Civis Mundi Digitaal #6
Wim Boevink, Dienstausweis 1393 - Demjanjuk en het laatste grote naziproces, Uitgeverij Verbum, Laren (NH), 2011, 272 blz;
Rob Fransman, het Demjanjuk-proces. Reportages van een Nebenankläger, Uitgeverij Verbum, Laren (NH), 2011, 190 blz.
Beide boeken maken deel uit van de indrukwekkende Verbum Holocaust Bibliotheek waarvan eerder een aantal delen in Civis Mundi besproken zijn. Het eerste boek is op 4 juli jl. als het 36e deel in deze reeks in Amsterdam gepresenteerd. Het is een bundeling van licht bewerkte verslagen van dit nazi-proces in het dagblad Trouw, waar zij verschenen zijn onder de titel klein verslag. Als abonnee van Trouw heb ik er al kennis van genomen. Het is goed dat zij nu in dit boek gebundeld zijn voor het nageslacht. Boevink is een uitstekende verslaggever die lof verdient voor het goed geschreven en becommentarieerde verslag van dit taai en lang voortslepend proces. Een klein Monument, zo kwalificeert getuige en medeaanklager Jules Schelvis het in een voorwoord. En dat is het zeker.
Boevink begint zijn verslag met de verwachting, dat hij vrijspraak bij voorbaat uitgesloten acht. De uitkomst lag al vast, stelt ook de verdediging. Die kreeg, schrijft Bouvink, alle ruimte, maar raakte van zoveel door de rechter afgewezen verzoeken wel gefrustreerd. Het procesdossier bestond goeddeels uit materiaal dat door de Amerikanen in archieven in Moskou en elders al verzameld was in een eerder proces tegen Demjanjuk in Amerika. Er waren 10 maanden procesvoering voor nodig om in Neurenberg 22 nazi-kopstukken veroordeeld te krijgen. Het proces tegen de kleine vis Demjanjuk heeft een stuk langer geduurd.

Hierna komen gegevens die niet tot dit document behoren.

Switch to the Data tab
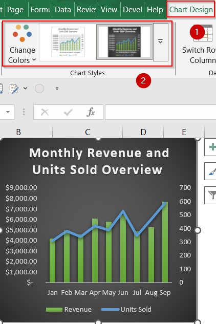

Aan het einde lag er dan ook een grote vermoeidheid over dat proces. En dat gevoel, aldus Boevink, baarde onrust over de afloop ervan, met name over de gerechtigheid ervan, een angst ook voor de vergeefsheid van heel dat streven om de waarheid op te vissen uit die zwarte poel van ellende van zolang geleden. Deze "kleine vis" is een Israël al ter dood veroordeeld geweest, maar in hoger beroep vrijgesproken, omdat er teveel twijfel gerezen was over zijn identiteit. De verdediging riep zich daar ook op evenals op een eerdere uitspraak van de Duitse Centrale voor de Vervolging van Nazi-misdaden, dat feitelijk daderschap van Demjanjuk niet valt aan te tonen. Maar dat beroep was vergeefs. Hij werd veroordeeld tot vijf jaar gevangenisstraf, want schuldig bevonden aan medeplichtigheid voor een misdaad zonder dat daarvoor direct bewijs is geleverd. De Duitse rechter stelt in zijn vonnis dat Demjanjuk dienst had moeten weigeren en had moeten vluchten. Boevink tekent hierbij aan: hij had dus eigenlijk een held moeten zijn. Want wie dat deed, die nam de benen, niet bereid dat smerige werk voor nazi-kampbeulen te verrichten en liever het risico te lopen doodgeschoten te worden. Maar kan men zoiets van iemand 60 jaar na dato nog verlangen? Demjanjuk was zeker geen held. Maar was ik dat geweest in die omstandigheden? Op verzoek van de verdediging volgt nog een hoger beroep. Hangende dat beroep, is Demjanjuk op vrije voeten gesteld en verblijft hij in een verzorgingshuis in Beieren op kosten van de Duitse staat.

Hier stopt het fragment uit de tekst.